Introductie van de test

  • Probeer een prettige sfeer te creëren waarin de testpersonen zich op hun gemak voelen. Hoe prettiger de sfeer, hoe meer testpersonen geneigd zullen zijn om open en eerlijk te reageren. Dat is zeker belangrijk bij focusgroepsgesprekken, want praten in een groep is voor veel mensen niet vanzelfsprekend. Een informeel gesprek over bijvoorbeeld de reis naar de locatie of het weer, een drankje en wat lekkers kunnen helpen om het ijs te breken.
  • Plaats de testpersonen in een helpersrol.
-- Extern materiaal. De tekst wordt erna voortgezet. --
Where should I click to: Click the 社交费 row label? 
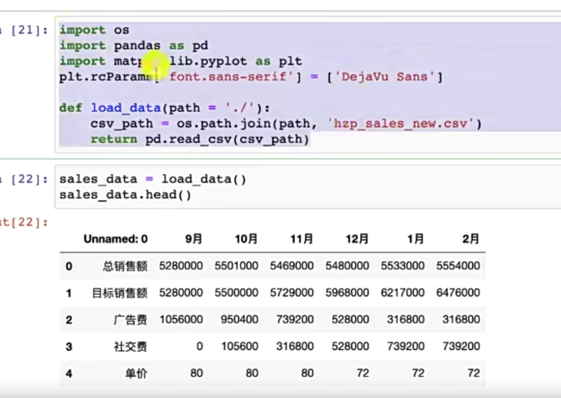point(130,347)
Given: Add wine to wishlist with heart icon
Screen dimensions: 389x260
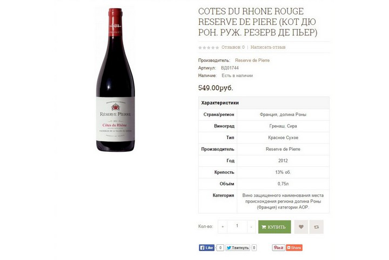Looking at the screenshot, I should tap(301, 227).
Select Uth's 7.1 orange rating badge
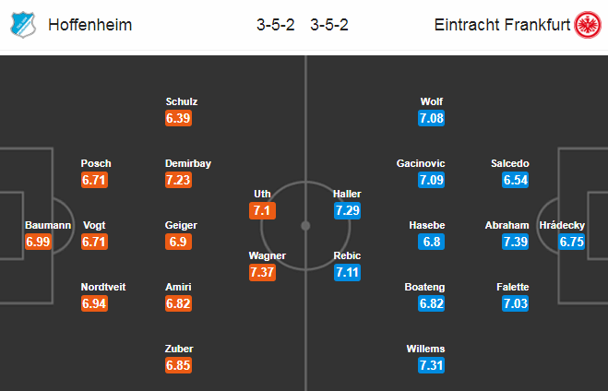The width and height of the screenshot is (608, 391). (x=263, y=211)
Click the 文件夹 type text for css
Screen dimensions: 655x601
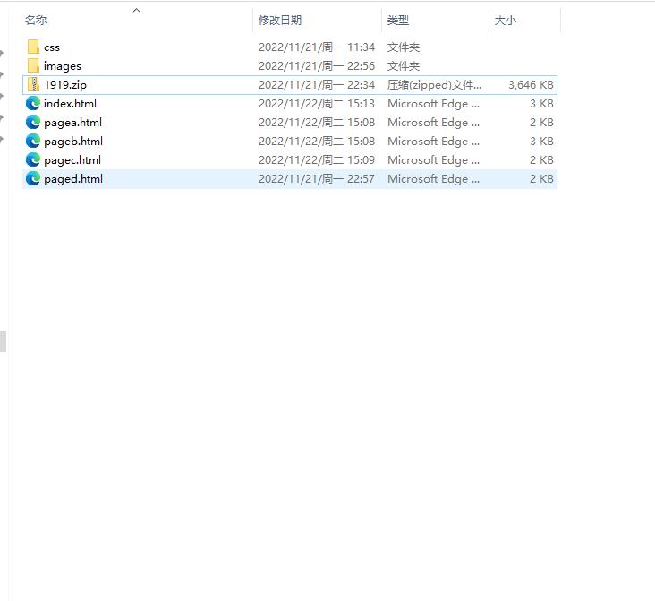click(404, 47)
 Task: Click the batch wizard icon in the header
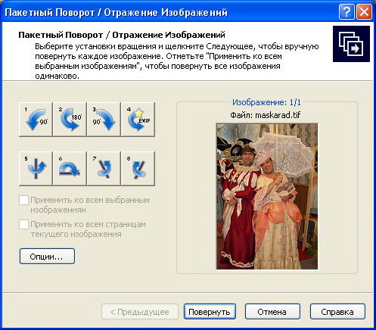pos(351,44)
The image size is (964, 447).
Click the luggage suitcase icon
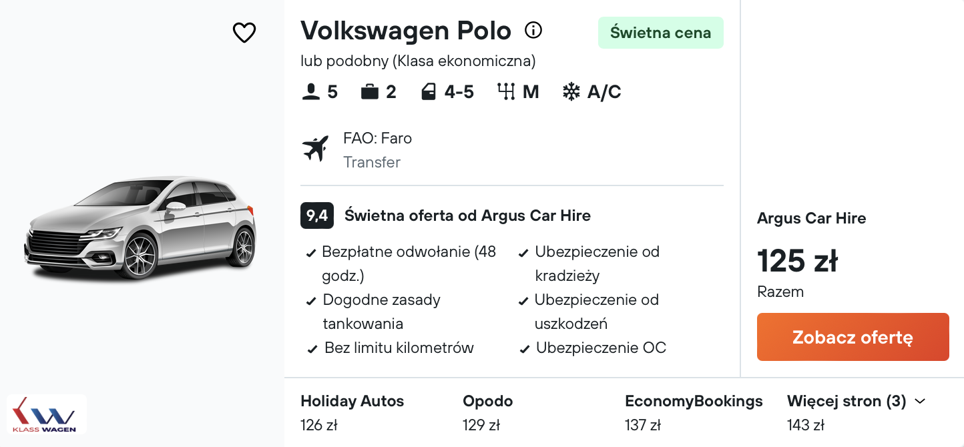[369, 92]
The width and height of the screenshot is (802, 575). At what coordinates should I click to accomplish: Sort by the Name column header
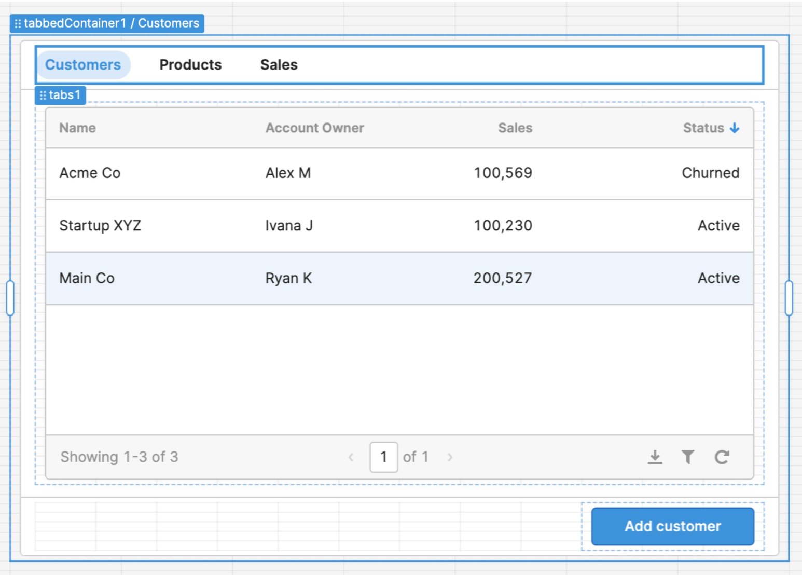(77, 128)
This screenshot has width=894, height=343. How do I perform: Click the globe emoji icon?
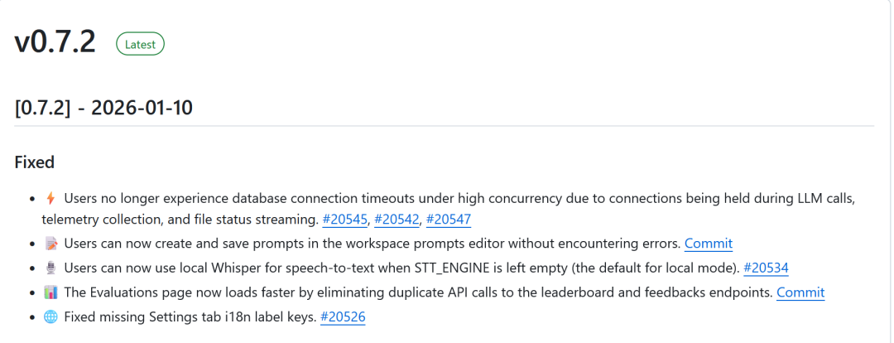pyautogui.click(x=50, y=316)
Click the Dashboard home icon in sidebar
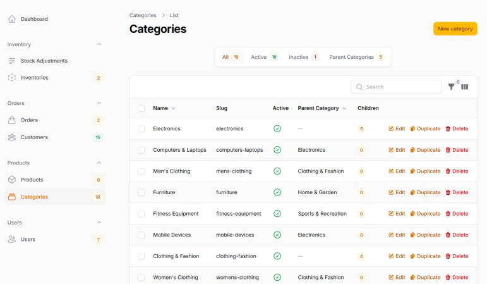The height and width of the screenshot is (284, 487). click(12, 19)
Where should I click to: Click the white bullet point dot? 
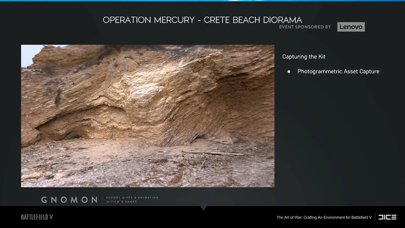point(289,72)
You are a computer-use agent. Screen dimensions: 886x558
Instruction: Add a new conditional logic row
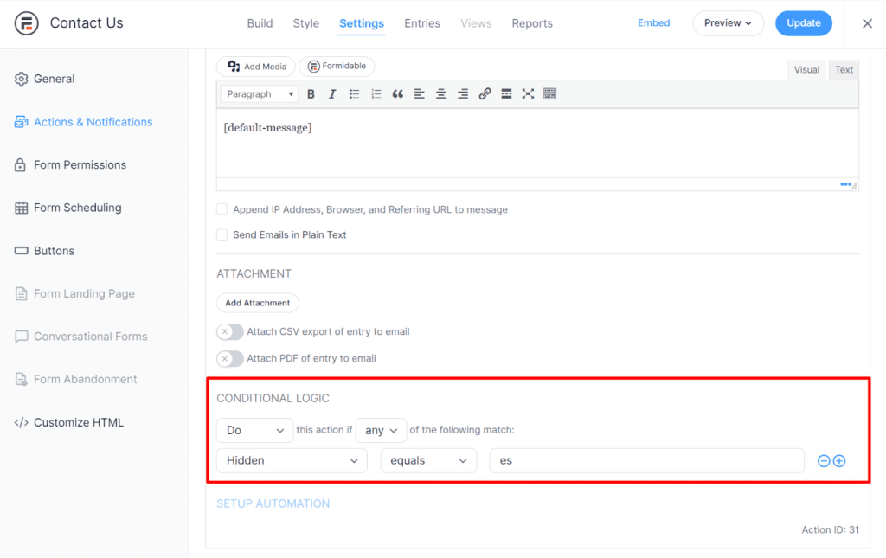(x=839, y=461)
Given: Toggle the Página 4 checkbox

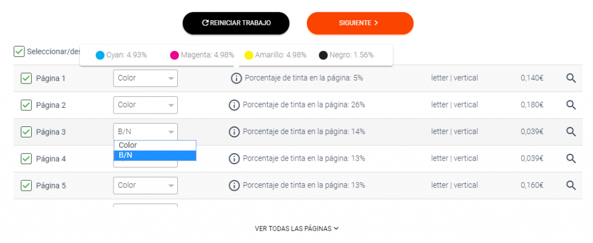Looking at the screenshot, I should click(x=26, y=159).
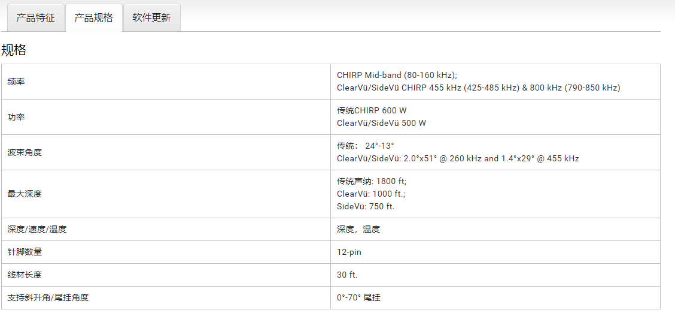
Task: Click the 传统CHIRP 600 W power value
Action: pos(372,111)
Benadruk dat je de tekst wilt testen, en niet de testpersoon, en dat er geen foute of juiste antwoorden zijn.
  • Benadruk dat het gaat om een voorlopige versie van de tekst en dat het waarschijnlijk is dat er problemen zijn.
  • Maak duidelijk wat je rol is. Als je niet zelf de tekst hebt geschreven, kun je dat het best benadrukken. Zo voorkom je dat je geassocieerd wordt met de tekst, waardoor de testpersonen mogelijk weinig kritiek durven te geven over de tekst. Als je wel betrokken bent geweest bij de ontwikkeling van de tekst, kun je dat het best in het midden laten: ‘Onze organisatie wil deze tekst publiceren en heeft me gevraagd die aan een aantal mensen voor te leggen om te kijken of hij goed genoeg is.’
  • Leg goed uit wat de verschillende onderdelen van de test zijn.
  • Geef een eventuele vergoeding of attentie meteen na de introductie. Op die manier onderstreep je nog eens dat niet de testpersoon getest wordt, maar de tekst. Testpersonen hoeven de vergoeding dus niet te ‘verdienen’ met goede antwoorden.

De test zelf

  • Stel je positief op ten opzichte van de testpersonen. Verwelkom elk commentaar als verhelderend en leerzaam.
  • Stel je neutraal op ten opzichte van de testpersonen. Ga niet in discussie met de testpersonen over de tekst. Geef je eigen mening niet en corrigeer niet. Stel je niet verdedigend op bij kritiek. Dat schept een sfeer waarin het ene antwoord beter is dan het andere. Stel ook geen suggestieve vragen en vragen die reflectie uitlokken, zoals ‘Weet u dat zeker?’.
  • Beantwoord geen vragen tijdens de test, tenzij het voor het verdere verloop van de test van belang is dat je de vraag meteen beantwoordt. Maak eventueel duidelijk dat je niet mag helpen.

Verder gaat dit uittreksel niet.